May. 3, 2016 10:39 PM EDT

WASHINGTON (AP) — Bernie Sanders said Tuesday that his primary bid against Hillary Clinton was far from over, pointing to his victory in Indiana and strength in upcoming races as a sign of his durability in the presidential campaign.

“I know that the Clinton campaign thinks this campaign is over. They’re wrong,” Sanders said in a telephone interview with The Associated Press from New Albany, Indiana. “Maybe it’s over for the insiders and the party establishment but the voters today in Indiana had a different idea.”

Sanders spoke to the AP after he defeated Clinton in Indiana’s primary, predicting that he would achieve “more victories in the weeks to come” in West Virginia, Kentucky, Oregon and California.
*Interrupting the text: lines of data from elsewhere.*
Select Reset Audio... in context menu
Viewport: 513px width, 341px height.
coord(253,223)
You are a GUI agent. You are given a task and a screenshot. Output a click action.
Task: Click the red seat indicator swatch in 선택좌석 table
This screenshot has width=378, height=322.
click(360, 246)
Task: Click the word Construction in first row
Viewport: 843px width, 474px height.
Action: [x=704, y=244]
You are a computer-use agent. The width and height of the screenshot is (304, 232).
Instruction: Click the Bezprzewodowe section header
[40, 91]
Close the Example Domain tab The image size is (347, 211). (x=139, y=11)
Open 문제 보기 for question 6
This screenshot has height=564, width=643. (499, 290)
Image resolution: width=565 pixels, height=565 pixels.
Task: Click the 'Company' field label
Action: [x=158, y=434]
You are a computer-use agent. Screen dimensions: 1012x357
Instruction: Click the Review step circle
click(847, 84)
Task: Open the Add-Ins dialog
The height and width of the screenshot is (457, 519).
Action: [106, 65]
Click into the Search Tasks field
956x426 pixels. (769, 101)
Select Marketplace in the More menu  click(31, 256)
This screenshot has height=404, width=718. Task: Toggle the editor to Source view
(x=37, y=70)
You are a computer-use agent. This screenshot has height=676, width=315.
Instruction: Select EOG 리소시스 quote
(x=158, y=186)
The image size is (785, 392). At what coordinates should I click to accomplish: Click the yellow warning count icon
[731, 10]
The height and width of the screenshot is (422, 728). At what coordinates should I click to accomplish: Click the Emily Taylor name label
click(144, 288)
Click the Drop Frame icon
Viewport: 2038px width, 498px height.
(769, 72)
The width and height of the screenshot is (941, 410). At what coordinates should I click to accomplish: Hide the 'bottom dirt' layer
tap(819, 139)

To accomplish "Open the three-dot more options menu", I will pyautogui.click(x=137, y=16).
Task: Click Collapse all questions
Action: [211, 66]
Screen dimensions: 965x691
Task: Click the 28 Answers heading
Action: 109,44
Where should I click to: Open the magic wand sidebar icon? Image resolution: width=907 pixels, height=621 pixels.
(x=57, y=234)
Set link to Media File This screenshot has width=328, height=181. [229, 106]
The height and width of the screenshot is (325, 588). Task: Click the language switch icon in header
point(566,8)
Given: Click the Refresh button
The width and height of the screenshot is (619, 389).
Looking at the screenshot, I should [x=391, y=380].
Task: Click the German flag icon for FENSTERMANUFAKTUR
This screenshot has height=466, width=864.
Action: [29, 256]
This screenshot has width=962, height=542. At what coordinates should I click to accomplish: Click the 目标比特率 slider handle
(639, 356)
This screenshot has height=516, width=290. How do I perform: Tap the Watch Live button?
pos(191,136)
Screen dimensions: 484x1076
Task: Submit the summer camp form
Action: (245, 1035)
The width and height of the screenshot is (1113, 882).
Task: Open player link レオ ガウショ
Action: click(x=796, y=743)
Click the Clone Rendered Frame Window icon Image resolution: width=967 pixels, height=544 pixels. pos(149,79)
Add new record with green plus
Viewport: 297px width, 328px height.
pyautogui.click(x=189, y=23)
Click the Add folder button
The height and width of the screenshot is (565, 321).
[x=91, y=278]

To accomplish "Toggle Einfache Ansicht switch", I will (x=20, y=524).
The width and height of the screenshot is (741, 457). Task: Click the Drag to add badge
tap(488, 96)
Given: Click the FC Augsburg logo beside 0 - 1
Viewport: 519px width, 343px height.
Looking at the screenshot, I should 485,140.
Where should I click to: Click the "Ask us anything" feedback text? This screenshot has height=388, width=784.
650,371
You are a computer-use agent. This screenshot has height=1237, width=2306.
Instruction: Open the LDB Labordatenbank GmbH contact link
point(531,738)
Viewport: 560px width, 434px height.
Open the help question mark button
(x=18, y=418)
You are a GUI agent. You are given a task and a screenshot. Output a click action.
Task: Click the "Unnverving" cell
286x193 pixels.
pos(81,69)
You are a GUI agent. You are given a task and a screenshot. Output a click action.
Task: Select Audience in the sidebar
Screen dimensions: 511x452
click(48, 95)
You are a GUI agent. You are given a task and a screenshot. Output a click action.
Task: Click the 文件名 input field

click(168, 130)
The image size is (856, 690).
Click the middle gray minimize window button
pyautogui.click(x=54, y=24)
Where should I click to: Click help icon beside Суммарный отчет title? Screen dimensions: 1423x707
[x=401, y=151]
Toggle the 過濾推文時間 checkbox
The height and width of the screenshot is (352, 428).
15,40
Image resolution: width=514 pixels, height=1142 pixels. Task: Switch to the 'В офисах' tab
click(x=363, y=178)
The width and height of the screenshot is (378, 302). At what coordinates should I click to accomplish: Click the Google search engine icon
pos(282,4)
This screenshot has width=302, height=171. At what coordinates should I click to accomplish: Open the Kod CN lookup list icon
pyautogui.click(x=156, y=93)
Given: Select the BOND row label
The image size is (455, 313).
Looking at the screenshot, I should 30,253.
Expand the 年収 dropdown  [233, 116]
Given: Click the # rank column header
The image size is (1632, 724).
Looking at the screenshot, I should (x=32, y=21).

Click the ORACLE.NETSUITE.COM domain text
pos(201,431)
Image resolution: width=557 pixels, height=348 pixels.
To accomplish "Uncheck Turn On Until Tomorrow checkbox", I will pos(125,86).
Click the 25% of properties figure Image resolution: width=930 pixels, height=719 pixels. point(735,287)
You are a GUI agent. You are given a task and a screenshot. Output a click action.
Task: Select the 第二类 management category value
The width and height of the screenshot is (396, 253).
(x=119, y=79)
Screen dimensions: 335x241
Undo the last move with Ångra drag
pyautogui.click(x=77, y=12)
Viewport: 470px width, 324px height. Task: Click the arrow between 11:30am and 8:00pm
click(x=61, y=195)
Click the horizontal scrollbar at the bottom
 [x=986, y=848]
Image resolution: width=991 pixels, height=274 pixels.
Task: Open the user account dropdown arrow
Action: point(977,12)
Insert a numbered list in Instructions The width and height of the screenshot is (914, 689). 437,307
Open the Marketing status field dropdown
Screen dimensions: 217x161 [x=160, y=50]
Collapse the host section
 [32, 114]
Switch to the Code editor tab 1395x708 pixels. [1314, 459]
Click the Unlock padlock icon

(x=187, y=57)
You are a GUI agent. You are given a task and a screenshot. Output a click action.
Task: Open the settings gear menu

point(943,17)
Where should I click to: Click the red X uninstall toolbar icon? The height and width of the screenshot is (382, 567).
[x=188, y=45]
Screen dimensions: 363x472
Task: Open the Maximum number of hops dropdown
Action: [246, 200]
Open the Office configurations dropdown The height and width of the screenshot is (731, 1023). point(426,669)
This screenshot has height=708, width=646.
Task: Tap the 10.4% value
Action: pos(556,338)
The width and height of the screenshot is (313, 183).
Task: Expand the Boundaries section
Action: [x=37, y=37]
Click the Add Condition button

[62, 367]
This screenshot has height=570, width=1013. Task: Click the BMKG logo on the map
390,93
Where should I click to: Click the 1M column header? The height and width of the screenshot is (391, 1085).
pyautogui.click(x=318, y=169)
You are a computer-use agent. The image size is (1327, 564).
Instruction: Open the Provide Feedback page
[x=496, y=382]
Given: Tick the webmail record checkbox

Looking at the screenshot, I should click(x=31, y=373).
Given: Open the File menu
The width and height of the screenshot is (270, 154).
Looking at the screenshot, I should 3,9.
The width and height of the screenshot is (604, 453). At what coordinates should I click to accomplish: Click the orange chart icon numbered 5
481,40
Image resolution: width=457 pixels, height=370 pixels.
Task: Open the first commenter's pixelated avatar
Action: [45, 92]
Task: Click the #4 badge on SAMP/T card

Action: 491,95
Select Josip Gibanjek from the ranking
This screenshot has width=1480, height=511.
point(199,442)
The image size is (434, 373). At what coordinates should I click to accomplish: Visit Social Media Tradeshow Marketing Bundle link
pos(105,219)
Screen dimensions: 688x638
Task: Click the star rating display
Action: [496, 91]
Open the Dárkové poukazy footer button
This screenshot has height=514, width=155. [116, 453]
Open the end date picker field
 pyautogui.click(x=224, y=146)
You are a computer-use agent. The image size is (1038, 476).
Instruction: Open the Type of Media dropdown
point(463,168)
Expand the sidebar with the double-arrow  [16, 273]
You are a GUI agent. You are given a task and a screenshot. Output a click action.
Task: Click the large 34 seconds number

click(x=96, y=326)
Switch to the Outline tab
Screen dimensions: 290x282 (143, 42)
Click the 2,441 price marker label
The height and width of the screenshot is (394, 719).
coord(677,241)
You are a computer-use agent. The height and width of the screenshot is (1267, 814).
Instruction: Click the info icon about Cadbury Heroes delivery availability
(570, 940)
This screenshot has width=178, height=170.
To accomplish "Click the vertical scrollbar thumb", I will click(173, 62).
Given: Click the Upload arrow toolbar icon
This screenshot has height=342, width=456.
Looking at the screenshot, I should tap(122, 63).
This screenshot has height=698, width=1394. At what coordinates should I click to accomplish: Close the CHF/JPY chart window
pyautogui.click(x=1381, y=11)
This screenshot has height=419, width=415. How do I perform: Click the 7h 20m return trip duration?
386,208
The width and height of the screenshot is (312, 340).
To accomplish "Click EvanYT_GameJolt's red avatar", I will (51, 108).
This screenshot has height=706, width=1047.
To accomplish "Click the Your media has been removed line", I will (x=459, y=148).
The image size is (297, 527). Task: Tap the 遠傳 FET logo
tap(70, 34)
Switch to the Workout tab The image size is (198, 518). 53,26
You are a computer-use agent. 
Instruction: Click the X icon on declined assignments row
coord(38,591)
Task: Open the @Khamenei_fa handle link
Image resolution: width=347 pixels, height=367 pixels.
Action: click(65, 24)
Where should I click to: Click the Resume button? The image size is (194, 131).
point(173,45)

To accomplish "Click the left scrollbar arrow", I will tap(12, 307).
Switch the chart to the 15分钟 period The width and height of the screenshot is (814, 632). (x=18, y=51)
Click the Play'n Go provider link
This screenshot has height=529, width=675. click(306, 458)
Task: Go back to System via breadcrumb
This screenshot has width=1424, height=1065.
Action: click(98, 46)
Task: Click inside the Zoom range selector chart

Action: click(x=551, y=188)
The Vermont senator acknowledged that he faced an “uphill climb” to the Democratic nomination but said he was “in this campaign to win and we are going to fight until the last vote is cast.”

Sanders’ win in Indiana likely won’t make much of a dent in Clinton’s lead of more than 300 pledged delegates. Clinton is still more than 90 percent of the way to clinching the Democratic nomination when the count includes superdelegates, the elected officials and party leaders who are free to support the candidate of their choice.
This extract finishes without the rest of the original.